Das deutsche Volleyball-Duo Nils Ehlers und Clemens Wickler
Reportage

Silber für Ehlers/Wickler Es bleiben magische Beachvolleyball-Nächte unterm Eiffelturm

Stand: 11.08.2024 08:50 Uhr

Erstmals seit 2012 holen Deutschlands Beachvolleyball-Männer wieder eine Olympia-Medaille: Nils Ehlers und Clemens Wickler gewinnen nach starken zwei Wochen in Paris Silber - an einem beeindruckenden Ort.
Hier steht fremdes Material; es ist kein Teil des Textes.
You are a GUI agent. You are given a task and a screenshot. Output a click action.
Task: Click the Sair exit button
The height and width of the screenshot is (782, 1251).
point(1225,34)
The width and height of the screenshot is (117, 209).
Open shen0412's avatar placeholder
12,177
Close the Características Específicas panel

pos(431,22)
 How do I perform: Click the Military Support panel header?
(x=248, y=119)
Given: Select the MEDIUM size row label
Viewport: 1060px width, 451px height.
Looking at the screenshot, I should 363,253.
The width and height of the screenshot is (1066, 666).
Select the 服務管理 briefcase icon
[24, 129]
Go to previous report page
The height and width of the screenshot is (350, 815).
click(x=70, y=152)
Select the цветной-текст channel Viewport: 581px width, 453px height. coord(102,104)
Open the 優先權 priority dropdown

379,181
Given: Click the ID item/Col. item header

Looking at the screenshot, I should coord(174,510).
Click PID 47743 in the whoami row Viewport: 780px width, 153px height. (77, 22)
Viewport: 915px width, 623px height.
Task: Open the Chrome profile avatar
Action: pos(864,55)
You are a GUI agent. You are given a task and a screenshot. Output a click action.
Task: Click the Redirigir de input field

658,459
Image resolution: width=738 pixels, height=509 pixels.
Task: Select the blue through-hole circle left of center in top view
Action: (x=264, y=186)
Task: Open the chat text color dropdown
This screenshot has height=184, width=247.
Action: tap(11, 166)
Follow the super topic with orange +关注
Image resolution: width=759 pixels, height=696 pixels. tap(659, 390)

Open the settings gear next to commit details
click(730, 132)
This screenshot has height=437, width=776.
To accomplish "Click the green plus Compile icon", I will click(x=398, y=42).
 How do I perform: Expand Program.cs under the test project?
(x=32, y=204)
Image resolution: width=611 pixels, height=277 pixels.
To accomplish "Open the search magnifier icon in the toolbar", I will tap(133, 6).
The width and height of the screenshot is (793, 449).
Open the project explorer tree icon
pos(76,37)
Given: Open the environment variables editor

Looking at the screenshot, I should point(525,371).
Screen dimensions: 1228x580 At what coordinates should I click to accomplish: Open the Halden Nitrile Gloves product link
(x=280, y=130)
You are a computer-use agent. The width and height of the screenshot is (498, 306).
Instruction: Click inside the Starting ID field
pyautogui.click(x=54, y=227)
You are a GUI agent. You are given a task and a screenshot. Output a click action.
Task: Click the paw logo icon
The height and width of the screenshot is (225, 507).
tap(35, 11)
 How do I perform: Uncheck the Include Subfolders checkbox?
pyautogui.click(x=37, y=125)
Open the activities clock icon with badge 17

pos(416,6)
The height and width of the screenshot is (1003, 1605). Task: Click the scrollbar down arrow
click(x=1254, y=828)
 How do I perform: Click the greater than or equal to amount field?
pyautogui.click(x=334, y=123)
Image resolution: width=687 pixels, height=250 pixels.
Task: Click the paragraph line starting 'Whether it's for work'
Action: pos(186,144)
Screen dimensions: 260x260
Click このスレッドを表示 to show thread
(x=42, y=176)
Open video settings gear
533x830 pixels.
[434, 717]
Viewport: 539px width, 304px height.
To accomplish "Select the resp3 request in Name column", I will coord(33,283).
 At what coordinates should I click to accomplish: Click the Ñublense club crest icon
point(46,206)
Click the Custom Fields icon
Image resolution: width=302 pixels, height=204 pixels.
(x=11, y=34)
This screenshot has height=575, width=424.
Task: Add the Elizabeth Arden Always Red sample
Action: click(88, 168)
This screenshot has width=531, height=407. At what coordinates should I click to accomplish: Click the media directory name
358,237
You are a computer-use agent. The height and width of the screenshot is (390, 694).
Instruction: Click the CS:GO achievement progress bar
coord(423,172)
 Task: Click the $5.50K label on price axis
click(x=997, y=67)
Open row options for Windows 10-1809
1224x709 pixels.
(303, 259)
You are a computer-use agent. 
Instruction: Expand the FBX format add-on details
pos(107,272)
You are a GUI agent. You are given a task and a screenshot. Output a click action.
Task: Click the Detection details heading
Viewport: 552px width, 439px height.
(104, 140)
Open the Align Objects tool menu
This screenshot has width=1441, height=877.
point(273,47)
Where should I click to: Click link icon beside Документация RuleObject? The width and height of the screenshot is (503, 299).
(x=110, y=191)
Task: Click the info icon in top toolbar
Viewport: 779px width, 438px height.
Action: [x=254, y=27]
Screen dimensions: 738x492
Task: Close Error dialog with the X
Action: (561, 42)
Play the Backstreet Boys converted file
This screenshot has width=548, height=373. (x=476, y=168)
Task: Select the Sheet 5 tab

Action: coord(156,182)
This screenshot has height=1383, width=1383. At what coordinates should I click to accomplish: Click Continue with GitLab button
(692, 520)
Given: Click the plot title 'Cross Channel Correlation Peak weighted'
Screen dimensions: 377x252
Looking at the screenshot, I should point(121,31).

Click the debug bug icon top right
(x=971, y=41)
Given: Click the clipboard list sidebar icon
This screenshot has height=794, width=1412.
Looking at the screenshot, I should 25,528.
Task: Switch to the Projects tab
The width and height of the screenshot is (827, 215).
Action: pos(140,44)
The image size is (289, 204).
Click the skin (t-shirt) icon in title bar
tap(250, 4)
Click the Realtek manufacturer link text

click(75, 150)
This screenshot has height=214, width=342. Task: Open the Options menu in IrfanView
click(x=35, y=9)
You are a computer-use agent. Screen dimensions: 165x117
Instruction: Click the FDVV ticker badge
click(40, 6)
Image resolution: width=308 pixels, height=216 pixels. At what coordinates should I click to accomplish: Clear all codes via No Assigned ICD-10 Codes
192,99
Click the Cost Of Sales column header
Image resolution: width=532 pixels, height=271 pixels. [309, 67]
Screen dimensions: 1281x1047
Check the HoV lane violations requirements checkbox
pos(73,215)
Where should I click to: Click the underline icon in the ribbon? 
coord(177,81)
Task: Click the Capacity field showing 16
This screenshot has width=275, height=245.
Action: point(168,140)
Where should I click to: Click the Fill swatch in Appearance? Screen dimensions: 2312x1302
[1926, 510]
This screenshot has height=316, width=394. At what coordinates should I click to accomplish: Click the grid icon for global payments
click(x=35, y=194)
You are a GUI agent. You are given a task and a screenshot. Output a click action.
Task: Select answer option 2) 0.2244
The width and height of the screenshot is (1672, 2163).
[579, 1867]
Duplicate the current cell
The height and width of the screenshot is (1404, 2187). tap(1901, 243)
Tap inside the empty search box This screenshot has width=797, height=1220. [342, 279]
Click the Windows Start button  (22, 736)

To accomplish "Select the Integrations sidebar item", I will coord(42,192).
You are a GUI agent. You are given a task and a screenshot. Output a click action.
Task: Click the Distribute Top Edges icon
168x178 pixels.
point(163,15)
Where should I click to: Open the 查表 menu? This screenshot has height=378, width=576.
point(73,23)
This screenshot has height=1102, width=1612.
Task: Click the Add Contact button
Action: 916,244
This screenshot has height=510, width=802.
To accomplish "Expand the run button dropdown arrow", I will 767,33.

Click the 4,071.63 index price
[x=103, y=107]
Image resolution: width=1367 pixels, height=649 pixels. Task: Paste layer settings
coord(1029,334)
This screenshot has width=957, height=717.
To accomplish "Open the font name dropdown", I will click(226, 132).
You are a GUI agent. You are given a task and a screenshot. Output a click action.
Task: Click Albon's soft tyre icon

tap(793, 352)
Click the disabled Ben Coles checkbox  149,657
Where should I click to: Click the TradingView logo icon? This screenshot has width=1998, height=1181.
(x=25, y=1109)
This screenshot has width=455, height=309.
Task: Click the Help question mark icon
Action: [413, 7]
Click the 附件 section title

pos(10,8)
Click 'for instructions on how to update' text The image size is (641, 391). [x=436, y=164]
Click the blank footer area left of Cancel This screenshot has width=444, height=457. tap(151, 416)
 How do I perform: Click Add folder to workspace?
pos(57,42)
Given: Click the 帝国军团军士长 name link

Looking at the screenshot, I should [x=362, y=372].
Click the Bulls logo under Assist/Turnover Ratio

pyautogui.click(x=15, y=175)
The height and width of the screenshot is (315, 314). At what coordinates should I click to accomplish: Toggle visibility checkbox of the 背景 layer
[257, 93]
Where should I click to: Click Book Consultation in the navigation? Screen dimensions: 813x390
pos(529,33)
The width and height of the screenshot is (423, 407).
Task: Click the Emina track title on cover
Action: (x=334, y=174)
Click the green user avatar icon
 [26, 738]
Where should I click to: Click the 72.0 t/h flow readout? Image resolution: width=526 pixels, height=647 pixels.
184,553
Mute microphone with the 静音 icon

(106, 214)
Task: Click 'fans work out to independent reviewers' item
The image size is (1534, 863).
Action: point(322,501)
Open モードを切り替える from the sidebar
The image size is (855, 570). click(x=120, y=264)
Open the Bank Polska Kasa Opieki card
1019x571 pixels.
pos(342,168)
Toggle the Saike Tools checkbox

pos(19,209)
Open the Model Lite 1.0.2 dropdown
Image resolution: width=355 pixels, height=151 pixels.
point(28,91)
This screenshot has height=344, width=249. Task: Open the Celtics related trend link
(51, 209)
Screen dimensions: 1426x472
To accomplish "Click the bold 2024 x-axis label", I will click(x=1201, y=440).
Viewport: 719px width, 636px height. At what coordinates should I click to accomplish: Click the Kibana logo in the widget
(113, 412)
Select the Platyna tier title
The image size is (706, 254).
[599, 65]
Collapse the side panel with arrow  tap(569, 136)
Als um kurz vor Mitternacht von Samstag (10.08.2024) auf Sonntag alles Offizielle abgeschlossen war, da nahm sich der Stadion-DJ in der Beachvolleyball-Arena Stade Tour Eiffel einen Moment der Ruhe. Kein Party-Rausschmeißer, kein Abschiedsgruß, er wollte schlicht den Kreis an seiner Sportstätte direkt unterm Eiffelturm schließen - und ließ Céline Dion die Hymne auf die Liebe, "L'hymne à l'amour" aus den Lautsprechern trällern. Schon als Dion zur ersten Liedzeile anhob, ging ein Raunen durchs Stadion.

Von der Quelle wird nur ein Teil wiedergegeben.